Así, mientras Aristóteles venía discutiendo la importancia de la lecto-escritura, Sócrates veía la divulgación de lo escrito como una amenaza a una sabiduría que entonces se entendía como la capacidad de recitar de memoria la Ilíada y la Odisea. En cambio, Platón fue de los primeros en intuir que la liberación de la memoria, mediante los registros escritos, permitiría apuntalar lo analítico, “filosofar” (el libre pensamiento). De lo escrito nació entonces la posibilidad de progresar analíticamente, en vez de desperdiciar esfuerzos innecesarios en la oralidad. Dicho de otra manera, alfabeto y registros en papiro posibilitaron el pensamiento analítico: escribir para pensar y refinar la ideas, no simplemente como instrumento recordatorio (Van Doren, 1995 “History of Knowledge”).

Tras Alejandría vendría la consolidación de lugares públicos de lectura, destacándose las bibliotecas de: Trajano en el 112 DC; la “moderna” de Nicoli en el convento de San Marcos en Florencia hacia el 1444; las de Oxford-Cambridge; Louvre como centro cultural público tras la revolución francesa; y en los siglos XIX y XX el auge de bibliotecas públicas como las del Congreso de EE.UU., Universidad de Yale y la de Illinois en Urbana-Champaign (la tercera en tamaño).
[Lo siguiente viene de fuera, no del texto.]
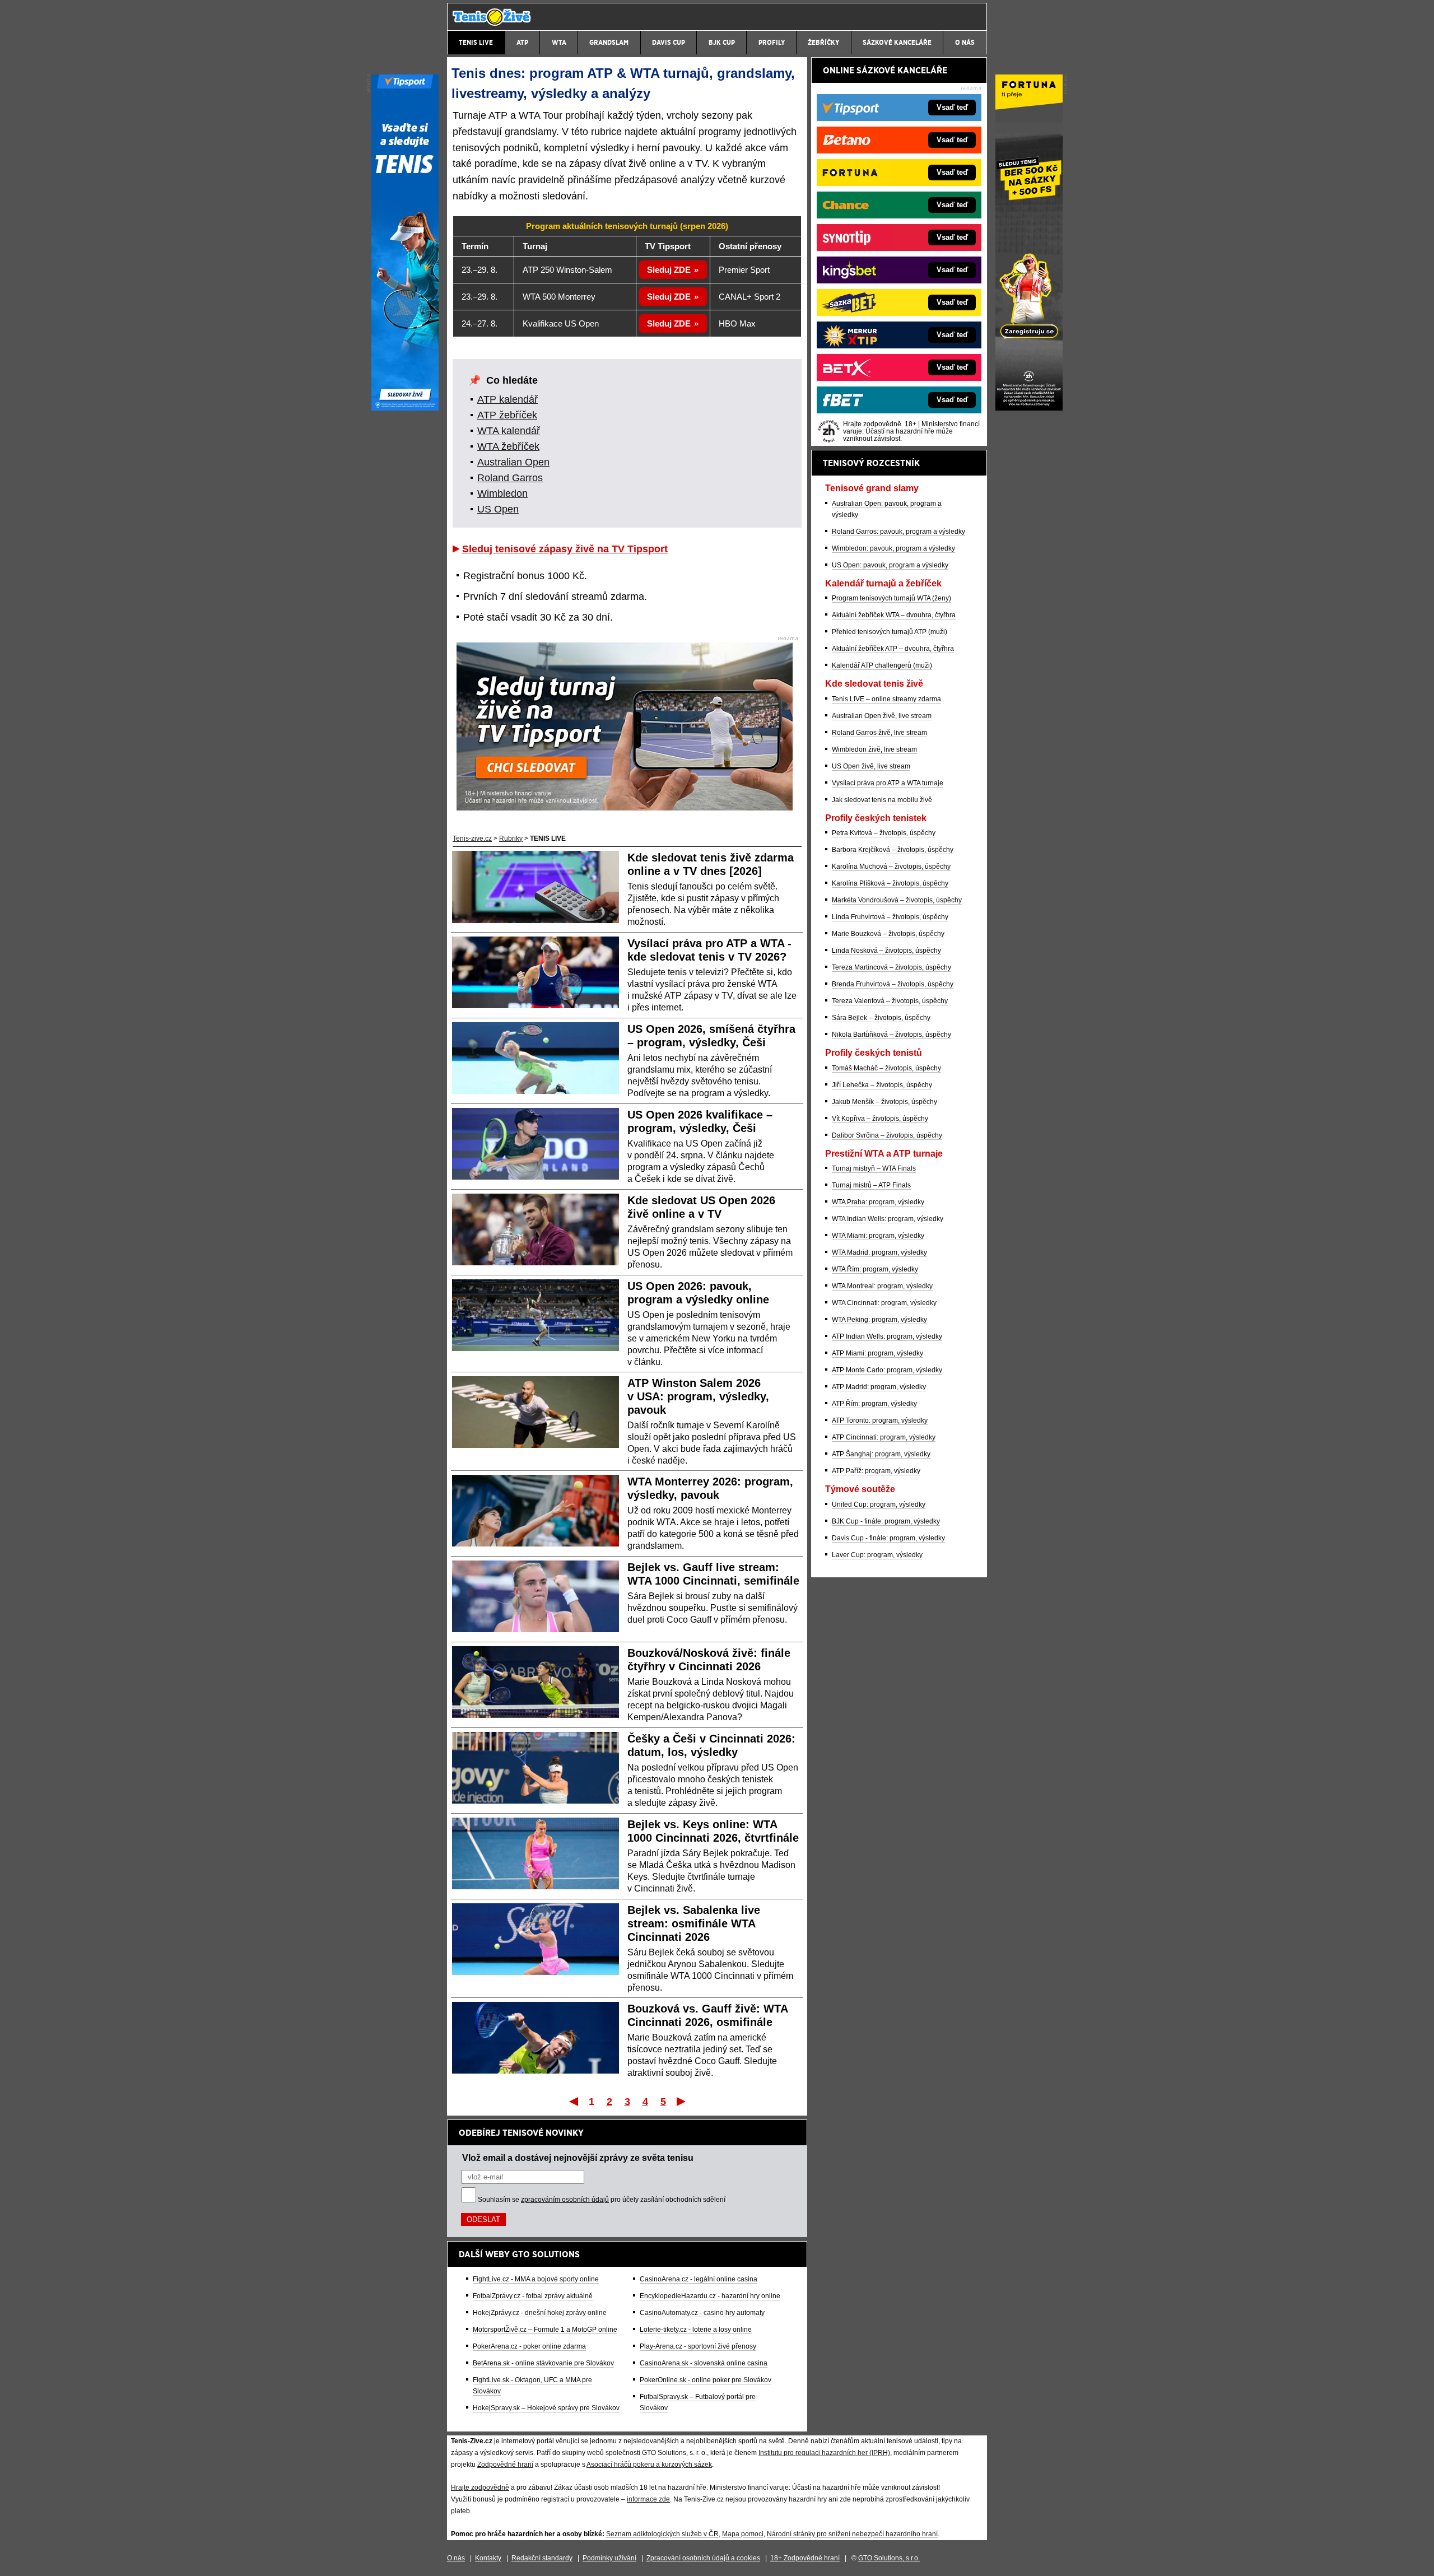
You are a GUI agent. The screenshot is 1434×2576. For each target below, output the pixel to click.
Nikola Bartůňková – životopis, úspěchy (891, 1034)
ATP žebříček (507, 415)
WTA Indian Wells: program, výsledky (887, 1219)
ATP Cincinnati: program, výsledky (883, 1437)
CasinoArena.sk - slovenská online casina (703, 2363)
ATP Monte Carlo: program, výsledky (887, 1370)
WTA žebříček (508, 446)
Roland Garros (510, 477)
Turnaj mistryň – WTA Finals (874, 1168)
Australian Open (513, 462)
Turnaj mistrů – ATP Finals (871, 1185)
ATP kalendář (507, 399)
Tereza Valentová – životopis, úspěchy (890, 1001)
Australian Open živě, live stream (882, 716)
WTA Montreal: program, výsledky (882, 1286)
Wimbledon (502, 493)
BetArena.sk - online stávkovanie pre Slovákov (543, 2363)
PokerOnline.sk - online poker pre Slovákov (705, 2380)
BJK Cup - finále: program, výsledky (886, 1521)
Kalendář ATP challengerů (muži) (882, 665)
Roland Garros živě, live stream (879, 733)
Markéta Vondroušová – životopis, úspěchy (897, 900)
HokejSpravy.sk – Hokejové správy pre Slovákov (546, 2408)
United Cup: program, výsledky (878, 1504)
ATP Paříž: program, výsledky (876, 1471)
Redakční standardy (541, 2558)
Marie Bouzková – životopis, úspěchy (888, 934)
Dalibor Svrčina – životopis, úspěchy (887, 1135)
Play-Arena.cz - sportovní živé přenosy (698, 2346)
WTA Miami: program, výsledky (878, 1236)
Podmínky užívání (609, 2558)
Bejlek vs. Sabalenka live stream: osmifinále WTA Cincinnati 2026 (693, 1923)
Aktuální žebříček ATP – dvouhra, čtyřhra (893, 649)
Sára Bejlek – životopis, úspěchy (881, 1018)
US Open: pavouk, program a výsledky (890, 565)
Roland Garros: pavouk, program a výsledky (898, 531)
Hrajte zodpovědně (480, 2487)
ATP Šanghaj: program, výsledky (881, 1454)
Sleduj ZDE (669, 269)
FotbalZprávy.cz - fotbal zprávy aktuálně (533, 2296)
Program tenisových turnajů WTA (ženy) (891, 598)
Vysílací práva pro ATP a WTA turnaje (887, 783)
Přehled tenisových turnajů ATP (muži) (889, 632)
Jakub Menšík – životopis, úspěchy (884, 1102)
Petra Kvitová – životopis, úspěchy (883, 833)
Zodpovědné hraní (505, 2464)
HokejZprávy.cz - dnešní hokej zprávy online (540, 2313)
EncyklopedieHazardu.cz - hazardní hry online (710, 2296)
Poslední (682, 2101)
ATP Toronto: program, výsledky (880, 1420)
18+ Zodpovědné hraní (805, 2558)
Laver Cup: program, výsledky (877, 1555)
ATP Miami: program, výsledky (877, 1353)
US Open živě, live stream (871, 766)
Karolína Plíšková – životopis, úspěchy (890, 883)
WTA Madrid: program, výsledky (879, 1252)
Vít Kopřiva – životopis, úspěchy (880, 1118)
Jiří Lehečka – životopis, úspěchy (882, 1085)
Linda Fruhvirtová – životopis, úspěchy (890, 917)
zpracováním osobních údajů (565, 2200)
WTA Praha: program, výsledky (878, 1202)
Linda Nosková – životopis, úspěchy (886, 950)
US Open (498, 509)
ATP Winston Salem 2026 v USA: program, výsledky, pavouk (698, 1396)
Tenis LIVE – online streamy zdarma (886, 699)
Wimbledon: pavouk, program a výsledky (893, 548)
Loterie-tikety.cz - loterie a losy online (696, 2329)
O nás (456, 2558)
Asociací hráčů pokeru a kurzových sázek (649, 2464)
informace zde (648, 2499)
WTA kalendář (508, 430)
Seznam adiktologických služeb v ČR (662, 2534)
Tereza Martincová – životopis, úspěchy (891, 967)
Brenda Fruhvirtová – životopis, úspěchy (892, 984)
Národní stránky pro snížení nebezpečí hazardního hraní (852, 2534)
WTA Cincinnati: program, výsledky (884, 1303)
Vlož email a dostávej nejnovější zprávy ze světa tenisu (577, 2158)
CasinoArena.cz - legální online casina (698, 2279)
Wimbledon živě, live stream (874, 749)
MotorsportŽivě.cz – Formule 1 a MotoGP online (545, 2329)
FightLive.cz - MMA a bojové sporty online (536, 2279)
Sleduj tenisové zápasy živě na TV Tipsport (565, 549)
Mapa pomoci (742, 2534)
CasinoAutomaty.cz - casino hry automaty (702, 2313)
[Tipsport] (405, 407)
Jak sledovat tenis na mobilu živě (882, 800)
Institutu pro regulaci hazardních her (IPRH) (824, 2453)
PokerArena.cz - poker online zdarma (529, 2346)
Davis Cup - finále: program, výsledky (888, 1538)
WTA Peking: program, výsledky (879, 1320)
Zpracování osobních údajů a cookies (703, 2558)
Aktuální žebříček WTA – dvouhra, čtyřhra (894, 615)
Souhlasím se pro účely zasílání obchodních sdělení (601, 2200)
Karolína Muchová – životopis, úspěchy (891, 866)
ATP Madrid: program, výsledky (879, 1387)
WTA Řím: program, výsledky (875, 1269)
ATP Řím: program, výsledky (874, 1404)
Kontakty (488, 2558)
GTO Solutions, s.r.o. (889, 2558)
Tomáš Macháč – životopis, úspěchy (886, 1068)
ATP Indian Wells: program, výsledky (887, 1336)
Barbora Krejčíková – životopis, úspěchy (892, 850)
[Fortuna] (1029, 407)
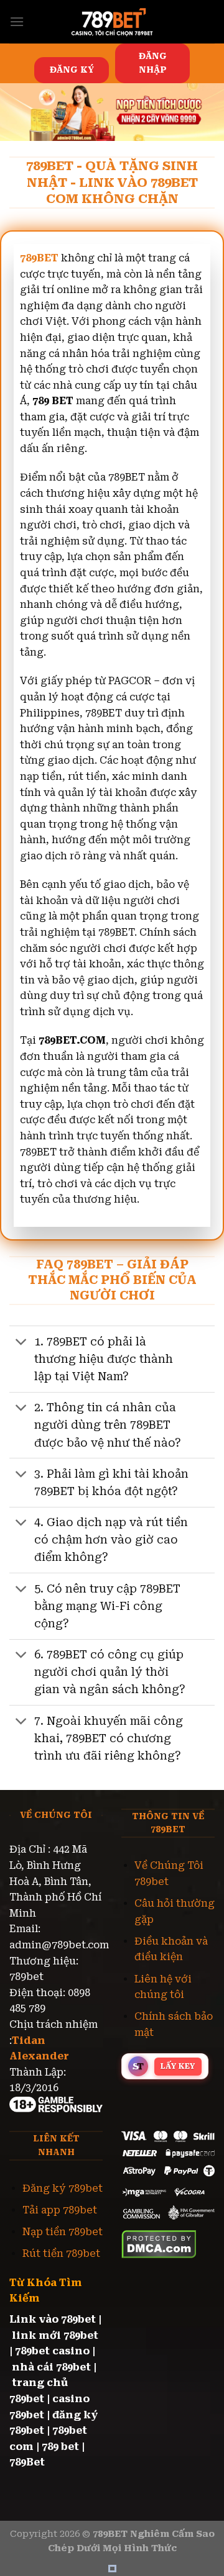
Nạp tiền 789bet (62, 2232)
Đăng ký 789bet (62, 2188)
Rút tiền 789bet (61, 2253)
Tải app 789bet (59, 2210)
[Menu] (16, 21)
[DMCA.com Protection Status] (159, 2243)
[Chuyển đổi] (21, 1342)
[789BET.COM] (112, 21)
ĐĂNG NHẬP (153, 63)
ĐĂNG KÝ (72, 70)
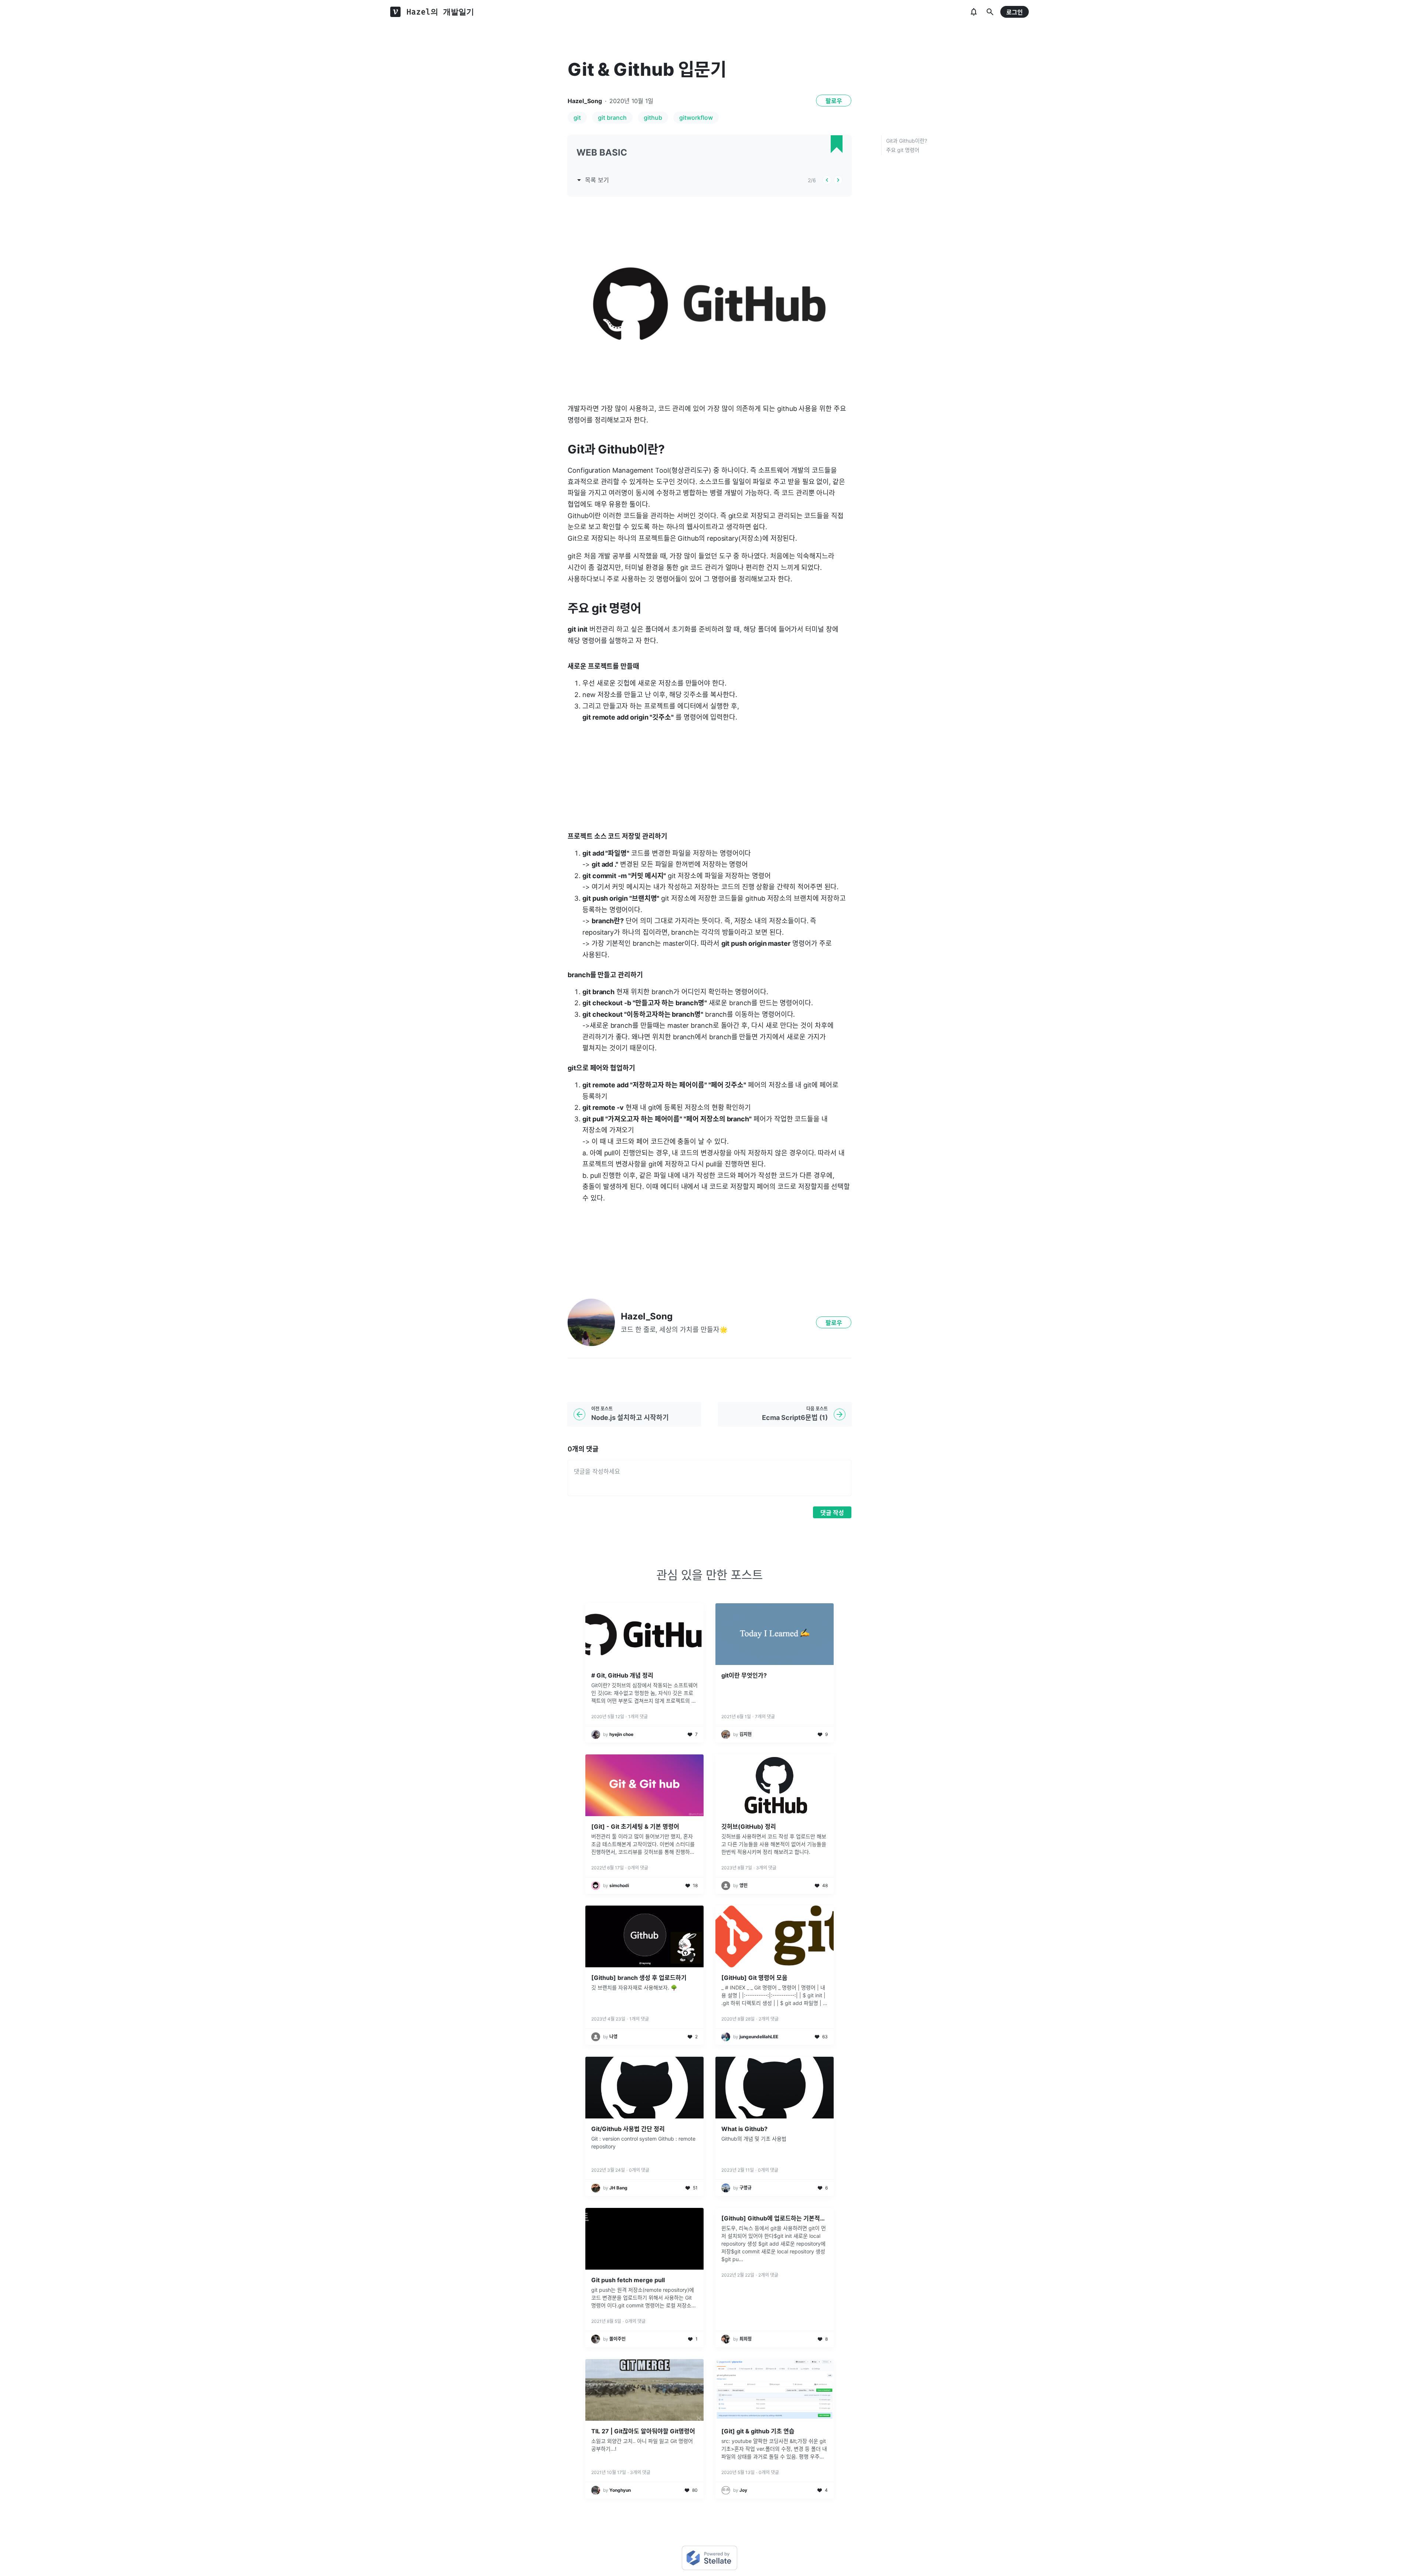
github (653, 117)
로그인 (1014, 12)
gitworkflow (696, 117)
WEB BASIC (601, 152)
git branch (612, 117)
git (577, 117)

Fue en esta última donde experimenté lo relatado por la Vallejo sobre “enamoramiento-literario” a través del acceso directo a los libros bajo calidad de estudiante de doctorado. Estos portan carnet especial de acceso a los “stacks”, evitándoles tener que solicitar los libros. Allí descubrimos con Alberto Carrasquilla acceso directo a obras como la primera edición del libro de David Ricardo postulando su teoría de ventaja comparativa, libro que debería haber estado en el “rare-book” y no en nuestras manos. Convivíamos con libros de museo y la gran cofradía que había nacido 4.000 años atrás de la mano de los juncos almacenados con esos 22 signos de los cuales emanan conocimiento y sentimientos profundos.